Nico Fidenco, “Zombie Parade”
Nico Fidenco is really an interesting man. He was an acclaimed singer in the ’60s, famous for several hit songs about tender summer loves and good feelings. (Try Googling “Legata ad un granello di sabbia.”) Twenty years later, he was composing soundtracks and themes for every kind of film, ranging from cartoons to splatter and cannibal-themed movies (another Italian speciality), even porn. (He provided the soundtrack for the first porn movie ever made in Italy, Sesso Nero.) The track I picked up is from the soundtrack of Zombi Holocaust (1979); it’s an obsessive, haunting dub cut, a perfect tribal dirge performed in hell.
Here’s a claustrophobic, abstract tune by Krisma (or Chrisma), one of the best and most influential bands of the Italian new wave/electronic scene of the ’80s.

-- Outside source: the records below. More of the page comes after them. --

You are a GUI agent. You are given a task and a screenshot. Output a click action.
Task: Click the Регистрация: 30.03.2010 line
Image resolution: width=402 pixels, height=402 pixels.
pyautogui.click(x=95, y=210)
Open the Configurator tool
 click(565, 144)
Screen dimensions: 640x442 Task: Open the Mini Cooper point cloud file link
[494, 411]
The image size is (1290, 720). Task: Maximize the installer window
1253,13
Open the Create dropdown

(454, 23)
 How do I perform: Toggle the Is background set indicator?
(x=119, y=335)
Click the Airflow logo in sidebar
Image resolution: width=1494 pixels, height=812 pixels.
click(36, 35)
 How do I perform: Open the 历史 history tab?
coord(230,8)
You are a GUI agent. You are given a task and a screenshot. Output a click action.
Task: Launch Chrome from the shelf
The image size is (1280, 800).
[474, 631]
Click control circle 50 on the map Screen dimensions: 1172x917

Halfway between Kraftwerk and Chris & Cosey, “Miami” is one of their most experimental tracks, taken from Clandestine Anticipation (1982). Here you have a long version (sides A and B1 of the 12” USA version)—more than nine minutes of wild mechanical beats and noises by Maurizio Arcieri (the guy behind the keys), graced by the muezzin-like chant of the gorgeous Cristina Moser.
Tullio De Piscopo, “Stop Bajon”
Hailing from Napoli, a Balearic invocation to spring. Released in 1984, “Stop Bajon” was a worldwide hit at the time. It’s a massive track with a tight groove, lush Rhodes pads and funny rapping. Theo Parrish ‘translated’ this tune a couple of years ago, but I have to admit the original is still unequaled. By the way, I found this nice TV performance on YouTube where you can see the smiling face of Tullio de Piscopo (skilled drummer and much requested session man) and the fantastic set of a classic ’80s Italian TV program.
Italo disco was undoubtedly one of the bestselling Italian products abroad in the ’80s, and the echo of some of these (most often cheesy) productions went so far as to cross the ocean and even influence the rising American house and techno scene. This track is credited to a mysterious “BWH” (a one-shot Italo-disco project involving Casco and other elusive producers) and is a quintessential Italo banger, with a solid bassline, groovy synth stabs and a thrilling chord progression. It’s absolutely one of my favorite Italo-disco tracks ever.
Alexander Robotnick, “Dance Boy Dance”
Maurizio Dami, aka Alexander Robotnick, said in an interview that he composed “Problemes d’amour” (his biggest disco hit from 1983) only because someone suggested that there was “a lot of money to make with dance stuff.” (Which seems ages ago now.) Whether it’s true or not , the following year he was working on his debut album (Ce N’est Q’Un Debut, 1984) in a basement in Firenze full of synthesizers and without a window, that he used to call “the crypt.” This track is a true masterpiece taken from that album—sweet and gloomy at the same time, yet ironic and pretty ahead of its time, just like the man who made it.
Leo Anibaldi, “Elements”
Leo Anibaldi, together with Lory D and a few others, is one of the key figures in the first techno and rave explosion in Roma, in the early ’90s. An amazing producer and skilled DJ, he has released a lot of techno 12-inches and a couple of fantastic albums. (Later he signed to Rephlex.) Ranging from 210 BPM hard acid techno killers to more experimental and abstract stuff, he always kept a very personal and experimental approach with a dark, soulful touch that is common to many of those early Roman techno productions. The cut I picked up here instead, is a moody house track from his 1991 debut—deep and mellow night vibes from good old Roma.